(Testo da esaminare)
----
TUMORE AL SENO, GENOVA IN PRIMA FILA NELLA RICERCA. DUE STUDI SCOPRONO COME MIGLIORARE LA SOPRAVVIVENZA

Le uniche ricerche italiane presentate al Congresso Mondiale di S. Antonio in Texas

Genova, 22 dicembre 2003 – Ridurre l’intervallo di tempo tra un ciclo di chemioterapia e l’altro aumenta sensibilmente la sopravvivenza nelle donne con meno di 50 anni operate di un tumore al seno in fase iniziale. Non solo. Sostituendo dopo due anni il trattamento adiuvante tradizionale (tamoxifene) con uno a base di un inibitore dell’aromatasi (anastrozolo), si dimezza ulteriormente il rischio di morte e di recidive. I dati, considerati dagli esperti di straordinaria importanza, emergono da due studi condotti dai ricercatori dell’Istituto Nazionale per la Ricerca sul Cancro di Genova, e presentati al congresso Mondiale sul cancro del seno appena concluso a San Antonio, in Texas. Gli autori dei due lavori, i dott. Francesco Boccardo e Marco Venturini, sono stati i soli italiani a cui è stato concesso il privilegio di una presentazione orale a questa assise, selezionati insieme ad altri 37 abstract, su più di 1000 accolti dal comitato scientifico. “E’ un risultato importantissimo – commenta Venturini, oncologo della divisione di Oncologia Medica dell’IST e tesoriere dell’Aiom – Prima di tutto per le donne, perché vengono offerte loro due nuove ed efficaci strategie di cura. Ma è anche un riconoscimento per il lavoro svolto in Italia e soprattutto nel nostro Istituto, che ancora una volta dimostra il suo ruolo di primo piano nel campo della ricerca mondiale”.
----
(Materiale fornito)
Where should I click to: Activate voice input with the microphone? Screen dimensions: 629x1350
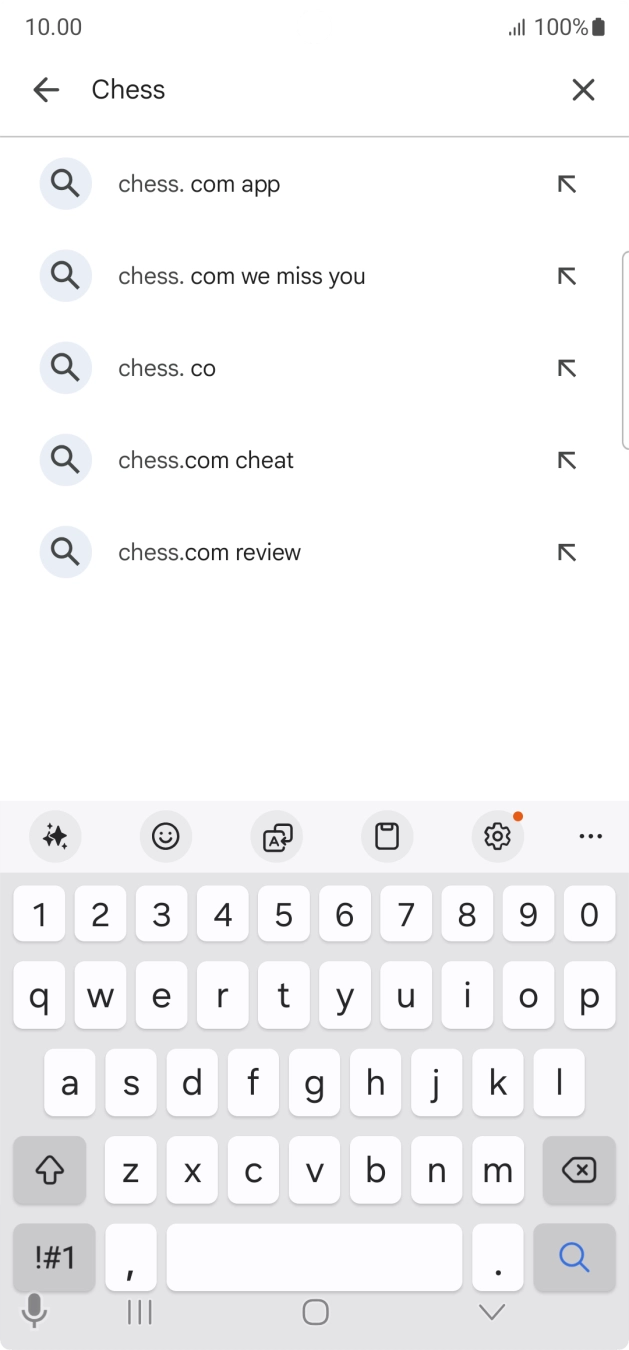coord(34,1311)
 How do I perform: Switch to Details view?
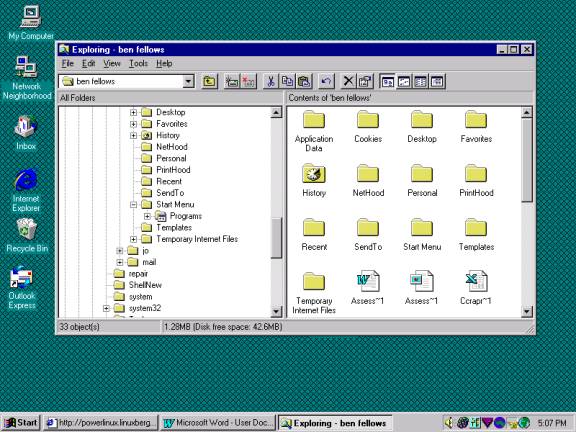[x=437, y=81]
----
Elenca tutti i nomi di luoghi geografici (città, stati o paesi) citati nel testo sul tumore al seno, riportando ciascuno una sola volta.

(La tua soluzione)
Genova, San Antonio, Texas, Italia